* ENTRIES SUPPLIED
^^^^
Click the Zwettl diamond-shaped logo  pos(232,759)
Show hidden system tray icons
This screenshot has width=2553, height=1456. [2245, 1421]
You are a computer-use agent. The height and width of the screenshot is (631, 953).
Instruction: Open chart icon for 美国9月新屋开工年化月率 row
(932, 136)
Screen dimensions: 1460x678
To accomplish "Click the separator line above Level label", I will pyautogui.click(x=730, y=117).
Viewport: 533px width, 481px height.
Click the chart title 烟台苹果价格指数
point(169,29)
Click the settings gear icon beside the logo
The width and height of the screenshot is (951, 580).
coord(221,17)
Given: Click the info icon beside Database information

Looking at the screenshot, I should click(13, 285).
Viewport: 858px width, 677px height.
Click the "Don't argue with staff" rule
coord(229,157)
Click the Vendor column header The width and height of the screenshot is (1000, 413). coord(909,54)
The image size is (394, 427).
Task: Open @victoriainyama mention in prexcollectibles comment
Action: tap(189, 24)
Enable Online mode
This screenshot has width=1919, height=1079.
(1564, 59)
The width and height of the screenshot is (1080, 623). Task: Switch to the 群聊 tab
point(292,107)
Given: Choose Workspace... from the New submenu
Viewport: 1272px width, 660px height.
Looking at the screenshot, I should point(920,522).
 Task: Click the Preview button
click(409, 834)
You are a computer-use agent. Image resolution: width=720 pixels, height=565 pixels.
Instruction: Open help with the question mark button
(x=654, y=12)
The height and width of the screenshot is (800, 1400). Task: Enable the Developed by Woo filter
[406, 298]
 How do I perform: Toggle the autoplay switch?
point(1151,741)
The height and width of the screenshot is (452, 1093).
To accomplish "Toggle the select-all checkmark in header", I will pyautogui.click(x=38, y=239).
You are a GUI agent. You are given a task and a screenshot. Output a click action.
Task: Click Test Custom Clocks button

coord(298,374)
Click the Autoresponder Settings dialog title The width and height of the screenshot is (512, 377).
^^^^
* EXERCISE DIRECTIONS
Swap "Viewport" for "Display" wherever it occurs in the entries above, and reproduce them otherwise unchanged.

* TASK RESPONSE
Click the Zwettl diamond-shaped logo  pos(232,759)
Show hidden system tray icons
This screenshot has width=2553, height=1456. [2245, 1421]
You are a computer-use agent. The height and width of the screenshot is (631, 953).
Instruction: Open chart icon for 美国9月新屋开工年化月率 row
(932, 136)
Screen dimensions: 1460x678
To accomplish "Click the separator line above Level label", I will pyautogui.click(x=730, y=117).
Display: 533px width, 481px height.
Click the chart title 烟台苹果价格指数
point(169,29)
Click the settings gear icon beside the logo
The width and height of the screenshot is (951, 580).
coord(221,17)
Given: Click the info icon beside Database information

Looking at the screenshot, I should click(13, 285).
Display: 858px width, 677px height.
Click the "Don't argue with staff" rule
coord(229,157)
Click the Vendor column header The width and height of the screenshot is (1000, 413). coord(909,54)
The image size is (394, 427).
Task: Open @victoriainyama mention in prexcollectibles comment
Action: tap(189, 24)
Enable Online mode
This screenshot has width=1919, height=1079.
(1564, 59)
The width and height of the screenshot is (1080, 623). Task: Switch to the 群聊 tab
point(292,107)
Given: Choose Workspace... from the New submenu
Display: 1272px width, 660px height.
Looking at the screenshot, I should point(920,522).
 Task: Click the Preview button
click(409, 834)
You are a computer-use agent. Image resolution: width=720 pixels, height=565 pixels.
Instruction: Open help with the question mark button
(x=654, y=12)
The height and width of the screenshot is (800, 1400). Task: Enable the Developed by Woo filter
[406, 298]
 How do I perform: Toggle the autoplay switch?
point(1151,741)
The height and width of the screenshot is (452, 1093).
To accomplish "Toggle the select-all checkmark in header", I will pyautogui.click(x=38, y=239).
You are a GUI agent. You are given a task and a screenshot. Output a click action.
Task: Click Test Custom Clocks button

coord(298,374)
Click the Autoresponder Settings dialog title The width and height of the screenshot is (512, 377).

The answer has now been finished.